Now, if a corporation does this, they have legal fees that they can take on their tax returns, they are insured for “errors and omissions” and the prosecutor’s office is sometimes working with the agency regularly on termination of parental rights cases.
It’s an equal wrong but it’s not equal in other areas. An individual doing an adoption scam is going to get treated much worse than a powerful corporation with this “do-gooder” image.
Correction, the individual mother CAN’T afford private legal representation in her circumstances. Proofreading, I did not catch that error.
About the real agency owner speaking out, I suppose she has a reputation to protect.
The bigger issue is adoption fraud and negligence is not all about one agency. It’s institutional.
The missed boat here is there are few safeguards out there for adoptive families, pregnant clients and adopted children.
If a rank amateur can do what Brandy did, then that’s a red flag someone in the industry needs to address during home study education classes. What goes on under the radar is dangerous and not in the best interest of children.
Keeping PAPs naive may not be the best idea. Expecting their legal counsel to warn them about the signs of a scam isn’t sufficient. This needs to be part of pre-adoptive home study preparation. Formal classes on how to interact with a potential maternity client with a social worker there to assist. Not just telling PAP clients to put their profile online and hope for the best.
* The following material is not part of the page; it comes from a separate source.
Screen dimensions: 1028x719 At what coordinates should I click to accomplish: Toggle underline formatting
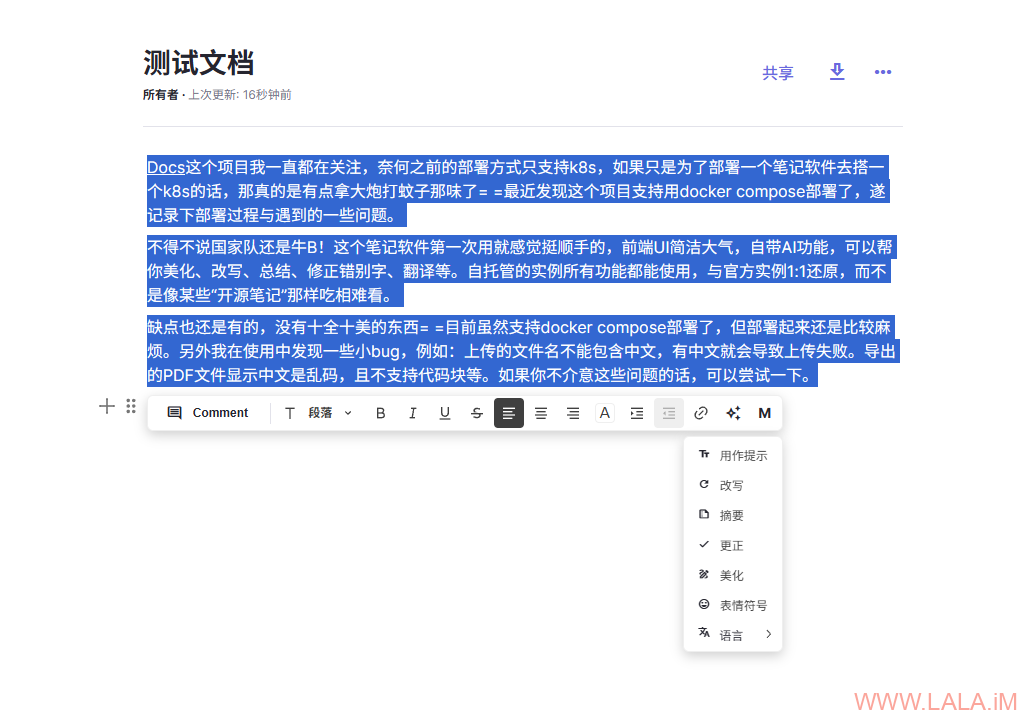point(445,413)
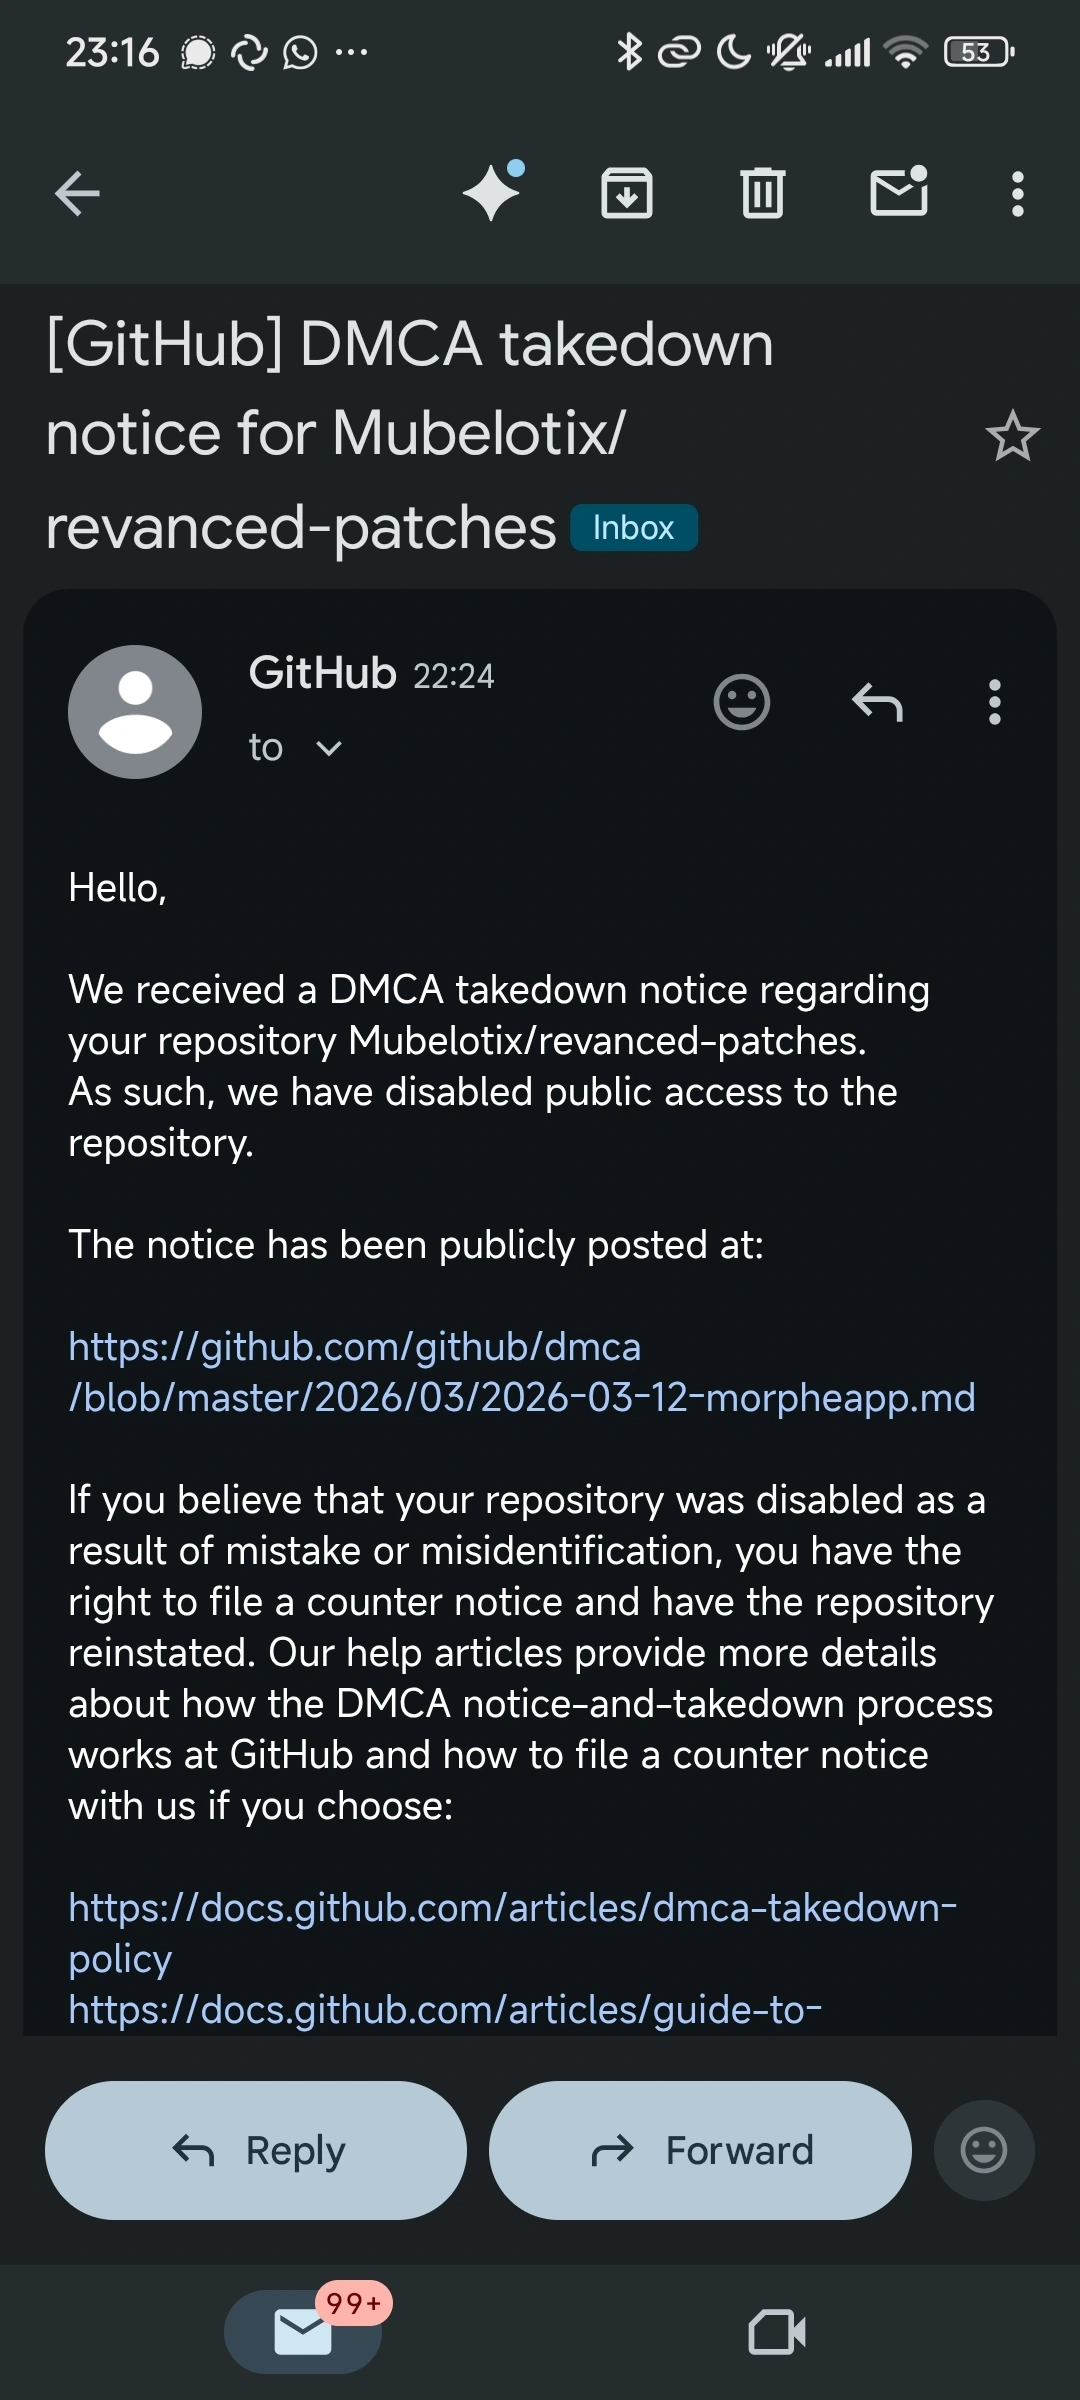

Some PAPs are starry-eyed and even the hope that comes when they make contact with a pregnant woman is enough to cause a chain reaction of misery if it all falls apart. A smart agency is honest about the lack of available newborns, the number of PAPs who want newborns, other options and the legal process.
Prevention. Proactively addressing a known problem instead of reacting after the fact. Education. That boat needs to set sail and be made a new standard of care.
This ideal of adoption of a baby with umbilical cord still attached with the adoptive parents in the delivery room, not always wise.
That’s not modern adoption though. Step one is a home study. Then the agency sends their PAP clients out to go market themselves online without anyone at the rudder in a stormy sea. It’s a shipwreck waiting to happen.